**Exercices**
1 - Pour chacune des affirmations suivantes, indiquez par oui ou par non si elle est conforme au texte sur la guerre contre la Libye, en citant mot pour mot les mots du texte qui permettent de trancher. (a) La guerre contre la Libye a été lancée le 19 mars. (b) Le 6 mars, l'équipage agissait sur ordre de plusieurs gouvernements. (c) L'avion britannique croisé menait une autre mission que l'équipage.
2 - Poursuivez le texte sur la guerre contre la Libye après sa dernière phrase.

**Texte source**
+---+

Dans cette guerre contre la Libye, lancée le 19 mars, ils ont été les premiers à intervenir. Dès le 6 mars, ils commençaient à fouiller l'espace aérien libyen, aux ordres du seul gouvernement français. L'équipage a compris que quelque chose était dans les tuyaux quand ils ont croisé un avion britannique, qui conduisait la même mission, à la même heure. Dès le lendemain, les opérations de surveillance se poursuivaient en commun.

+---+

**Données fournies**
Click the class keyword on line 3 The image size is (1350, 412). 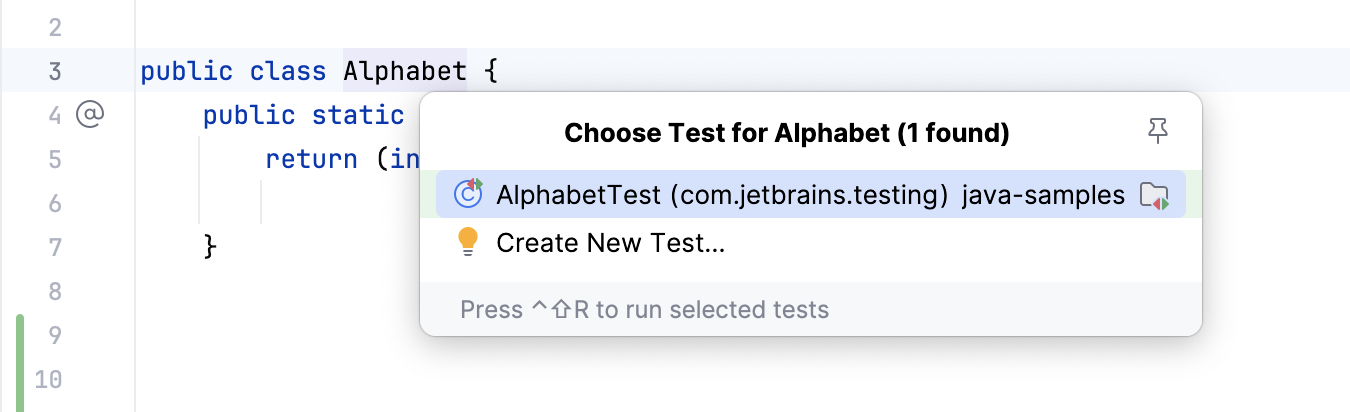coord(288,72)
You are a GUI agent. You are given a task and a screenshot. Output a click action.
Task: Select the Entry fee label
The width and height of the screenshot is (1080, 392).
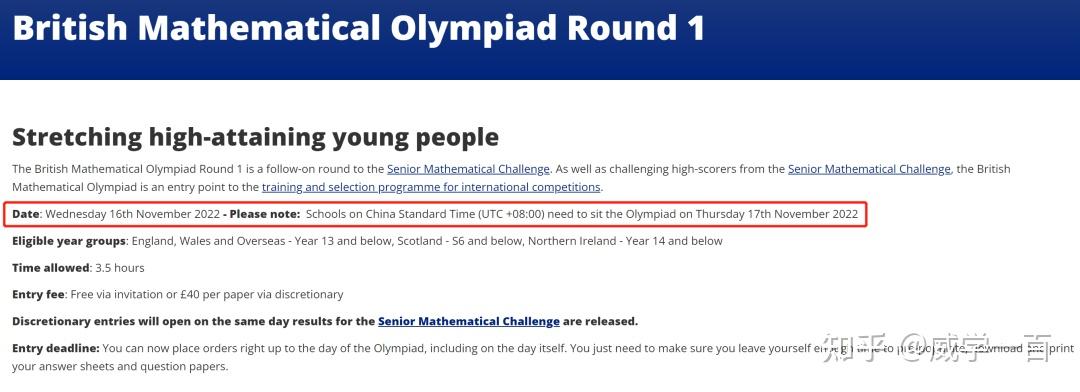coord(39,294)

+---+

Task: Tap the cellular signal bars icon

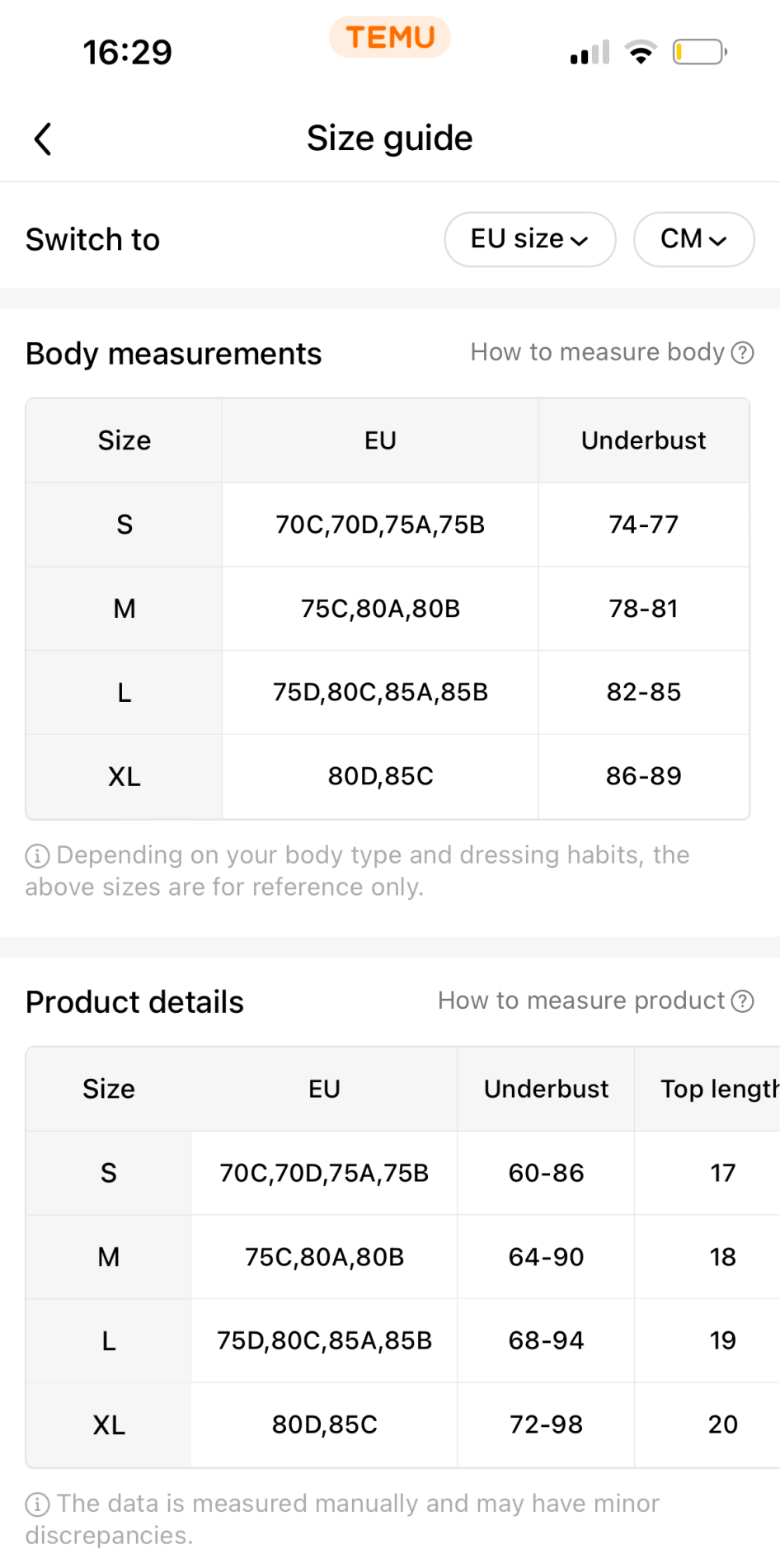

+---+

**Réponses attendues**
1 -
(a) Oui : « lancée le 19 mars ».
(b) Non : « aux ordres du seul gouvernement français ».
(c) Non : « qui conduisait la même mission, à la même heure ».

2 -
Il est maintenant 14 heures. Dans la "galley" (office) de l'avion, la bouilloire tourne à fond, les tasses à café se remplissent, les plateaux-repas se composent avec les plats frais préparés par le mess d'Avord et les conserves extraites de boîtes de ration. C'est l'heure de la réécriture du vol, des supputations sur l'avenir de la guerre, des quelques minutes de sommeil glanées sur des sièges dignes des antiquités de l'Aéropostale. Aujourd'hui, l'armée de l'air et la marine françaises ont conduit 27 missions au-dessus de la Libye. Vers 16 h 30, l'avion se pose à Avord. Le prochain vol de cet équipage aura lieu après-demain... La Libye est devenue très proche du Cher !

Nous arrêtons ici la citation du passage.